PDA-er
PDA-er is an esoteric programming language created by User:Largejamie in March 2021 whose programs create and then run input on a Push-down automaton.
Overview
DFA-er only uses the characters .-01!, and every other character is simply ignored and may be treated as a comment.
DFA-er begins by splitting the program on the first ! it encounters.
The code it encounters before the first ! creates the DFA and is treated as follows:
| Character | Description |
|---|---|
.[binary]. |
Create a failing state named [binary]
|
..[binary]. |
Create an accepting state named [binary]
|
-[binary_1]-[binary_2]-[binary_3]-[binary_4]- |
Add a transition from the most recently created state to the state named [binary_4] that occurs on [binary_1], pops [binary_2] from the stack and pushes [binary_3] to the stack. [binary_1], [binary_2], and [binary_3] may all be blank, indicating epsilon-transitions.
|
The code it encounters after the first ! runs input on the PDA and is treated as follows:
| Character | Description |
|---|---|
.[binary]. |
Input [binary] to the PDA, following the appropriate transition
|
- |
Take input from the user to be input to the PDA. Each character in the string the user gives is fed as its ASCII value into the PDA |
Because PDAs are nondeterministic, there are often many possible ways to reach an accepting state when given a particular input (sometimes infinite). PDA-er will begin finding all possible paths to an accepting state on the given input, in order of the length of path. The first number encountered after the ! specifies which accepting path should be output. So if the first input is 1 (or 0), the shortest path will be output. If there are no possible accepting paths, nothing will be output.

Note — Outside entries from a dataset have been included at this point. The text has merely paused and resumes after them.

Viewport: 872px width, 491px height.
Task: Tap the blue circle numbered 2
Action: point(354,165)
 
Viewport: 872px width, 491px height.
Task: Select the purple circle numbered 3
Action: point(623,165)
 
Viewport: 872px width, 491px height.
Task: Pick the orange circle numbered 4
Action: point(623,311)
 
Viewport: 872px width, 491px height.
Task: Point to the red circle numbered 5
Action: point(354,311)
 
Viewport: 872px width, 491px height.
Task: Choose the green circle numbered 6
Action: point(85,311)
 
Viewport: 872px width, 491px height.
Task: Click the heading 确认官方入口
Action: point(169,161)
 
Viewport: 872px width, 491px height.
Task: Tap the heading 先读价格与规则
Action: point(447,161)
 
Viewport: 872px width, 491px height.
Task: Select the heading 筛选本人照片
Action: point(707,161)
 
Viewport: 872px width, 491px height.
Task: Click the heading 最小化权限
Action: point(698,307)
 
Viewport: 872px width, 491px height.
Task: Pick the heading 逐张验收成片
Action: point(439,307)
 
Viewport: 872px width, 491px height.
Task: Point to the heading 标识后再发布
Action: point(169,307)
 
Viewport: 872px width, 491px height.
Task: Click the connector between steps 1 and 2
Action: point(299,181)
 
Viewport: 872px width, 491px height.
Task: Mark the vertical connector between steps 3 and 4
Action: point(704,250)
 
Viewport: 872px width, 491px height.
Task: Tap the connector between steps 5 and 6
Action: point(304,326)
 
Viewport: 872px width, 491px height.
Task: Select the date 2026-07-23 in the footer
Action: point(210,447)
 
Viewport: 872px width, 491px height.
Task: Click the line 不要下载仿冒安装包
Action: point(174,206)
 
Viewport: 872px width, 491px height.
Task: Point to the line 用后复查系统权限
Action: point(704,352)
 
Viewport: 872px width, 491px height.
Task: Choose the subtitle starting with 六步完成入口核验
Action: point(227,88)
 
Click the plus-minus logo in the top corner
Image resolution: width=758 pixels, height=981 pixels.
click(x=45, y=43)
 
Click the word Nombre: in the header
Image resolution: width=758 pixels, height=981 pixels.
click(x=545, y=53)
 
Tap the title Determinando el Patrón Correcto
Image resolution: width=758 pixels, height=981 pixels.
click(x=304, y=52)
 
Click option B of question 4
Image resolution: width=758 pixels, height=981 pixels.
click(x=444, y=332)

The first state that is created is assumed to be the starting state. If a state is put as the destination of a transition before it has been explicitly created, it will be created as a failing state. States may be defined multiple times, and the last definition determines whether it is an accepting state or not.
Nondeterminism is allowed, meaning you can have multiple transitions on a state involving the same symbol. You may also use epsilon-transitions (transitions that occur with no input being read), and transitions that do not pop/push to the stack.
The stack is empty when the program begins.
If a - occurs between two .'s, it is ignored, and vise versa. All !'s except for the first one are ignored. All 0's and 1's that do not occur within .'s or -'s are ignored.
If .. is given as input, it is equivalent to .0.. That is, when a binary number is not specified as an input, it is assumed to be 0. This cannot be done when creating states or when declaring what symbol is read/popped/pushed on a transition, however.
Examples
Hello, world!
This program is as short as possible because it uses epsilon transitions between every single state and prints out the 35th output, which corresponds to "Hello, world!" There are many other possible "Hello, world!" programs, including some that will run faster because they are deterministic (see DFA-er's Hello, world! program for an example).
With whitespace, for readability:
.1001000. ----1100101- .1100101. ----1101100- .1101100. ----1101100- ----1101111- ----1100100- .1101111. ----101100- ----1110010- .101100. ----100000- .100000. ----1110111- .1110111. ----1101111- .1110010. ----1101100- .1100100. ----100001- ..100001. ! .100011.
Condensed:
.1001000.----1100101-.1100101.----1101100-.1101100.----1101100-----1101111-----1100100-.1101111.----101100-----1110010-.101100.----100000-.100000.----1110111-.1110111.----1101111-.1110010.----1101100-.1100100.----100001-..100001.!.100011.
Balanced?
Outputs Balanced! if it receives a balanced set of parentheses, otherwise outputs nothing.
.1.---1-- .0. -101000--0-- -101001-0--- --1--1000010- .1000010.----1100001- .1100001.-0---1101100- -1---1101110- .1101100.----1100001- .1101110.----1100011- .1100011.----1100101- .1100101.----1100100- .1100100.----100001- ..100001. ! .. - .0. .1.
Computational Class
PDA-er, as its name suggest, has the same power as a PDA, or Push-down automaton.
See PDA-er Pushdown Automaton Proof.
Similar Languages
PDA-er is syntactically similar to DFA-er, which is a similar language that runs on a Finite-state automaton instead of a Push-down automaton.